## Directions:
Copy the material from the line with "This screenshot has height=616, width=726." to the line with "(572, 537).", substituting "Determine" for "Identify" and keeping everything else the same. Omit the pictures.

## Source material:
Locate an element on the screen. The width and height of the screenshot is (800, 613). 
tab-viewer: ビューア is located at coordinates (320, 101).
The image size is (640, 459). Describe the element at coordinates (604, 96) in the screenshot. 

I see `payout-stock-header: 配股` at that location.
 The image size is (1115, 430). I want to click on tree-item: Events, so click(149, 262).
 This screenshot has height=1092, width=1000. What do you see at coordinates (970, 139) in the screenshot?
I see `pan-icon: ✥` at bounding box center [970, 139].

* * *

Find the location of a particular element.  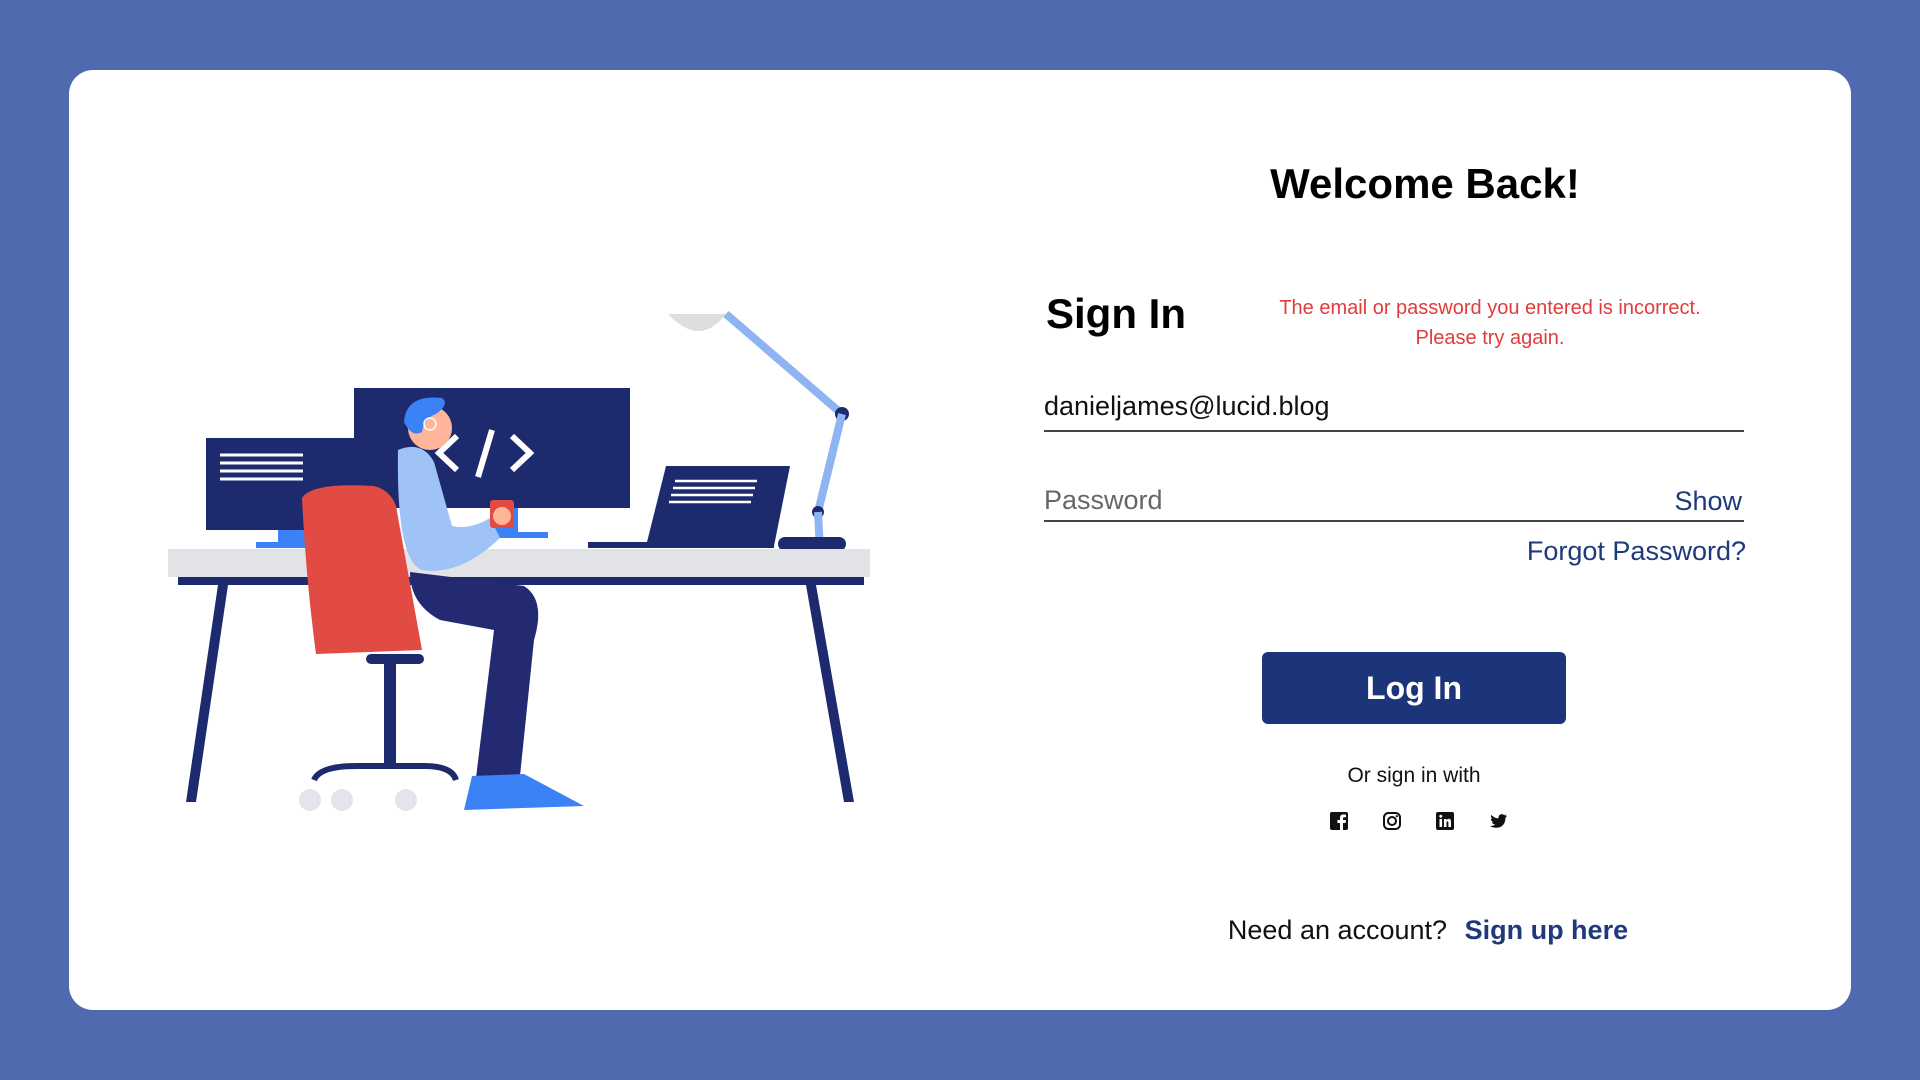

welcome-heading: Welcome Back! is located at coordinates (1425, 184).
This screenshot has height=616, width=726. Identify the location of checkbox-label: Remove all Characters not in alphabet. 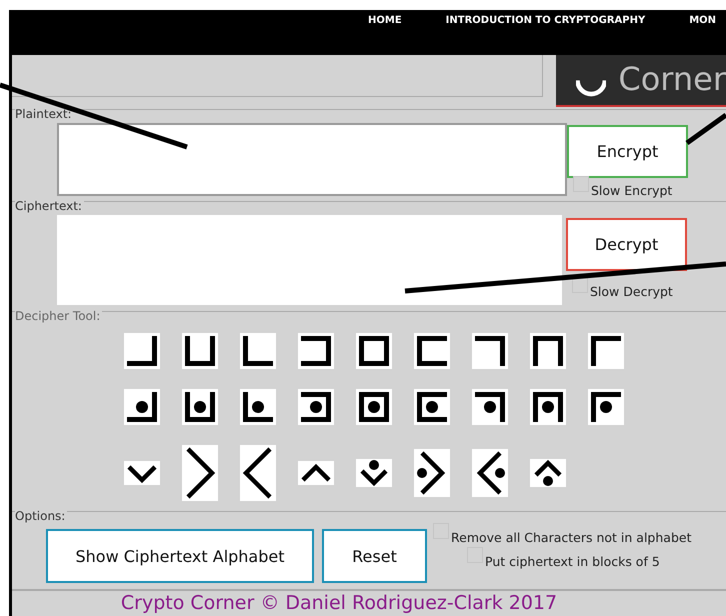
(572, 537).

==

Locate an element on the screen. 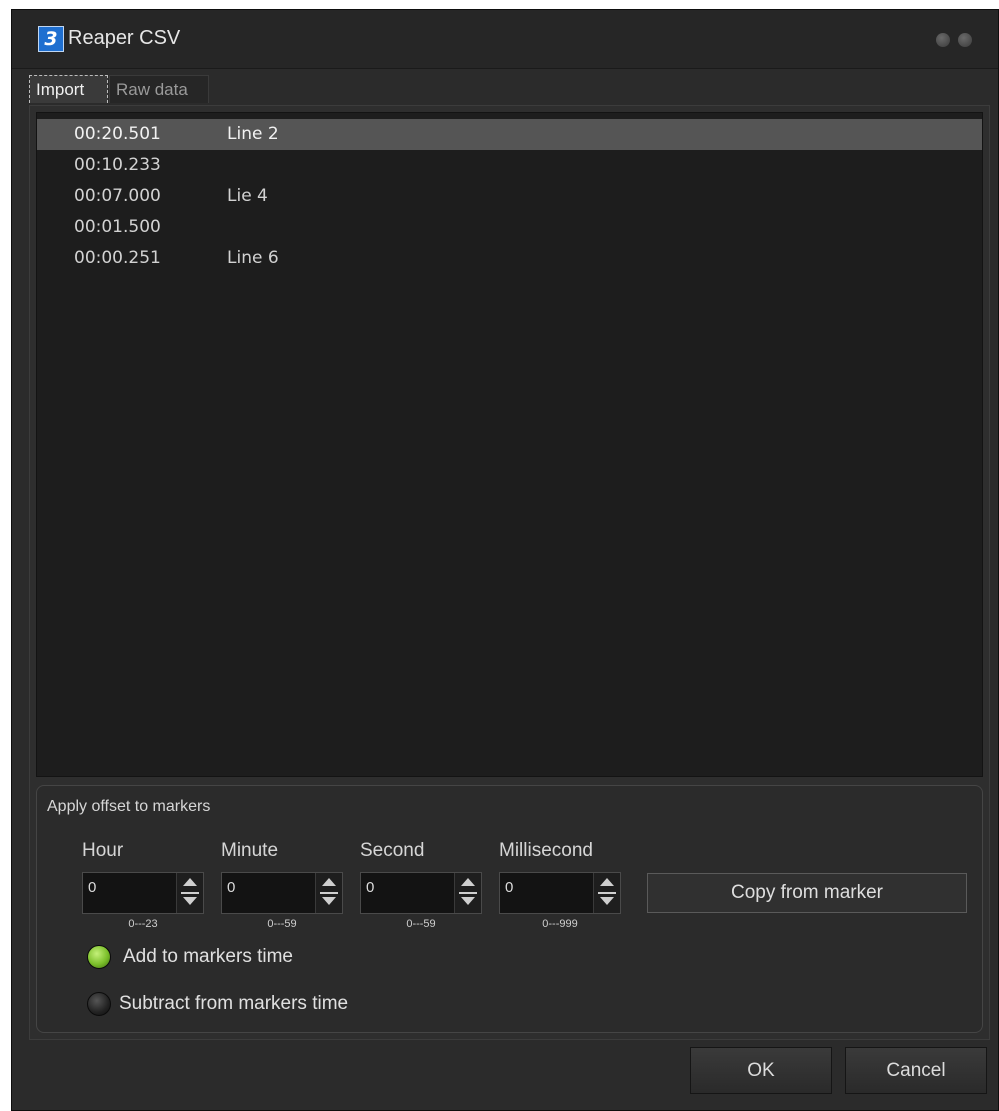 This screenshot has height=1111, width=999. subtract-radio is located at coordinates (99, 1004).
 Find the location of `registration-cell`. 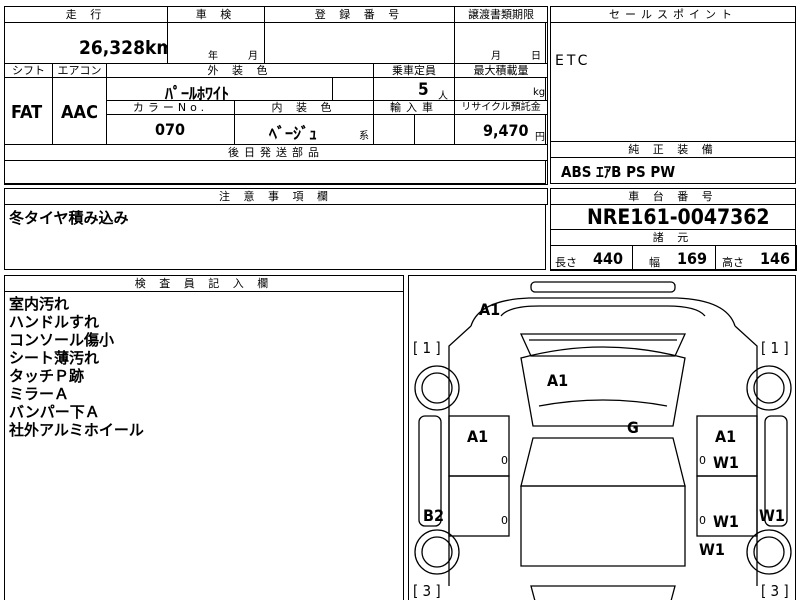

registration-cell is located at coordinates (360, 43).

## Task response:
This screenshot has height=616, width=726. Determine the location of checkbox-label: Remove all Characters not in alphabet. 
(572, 537).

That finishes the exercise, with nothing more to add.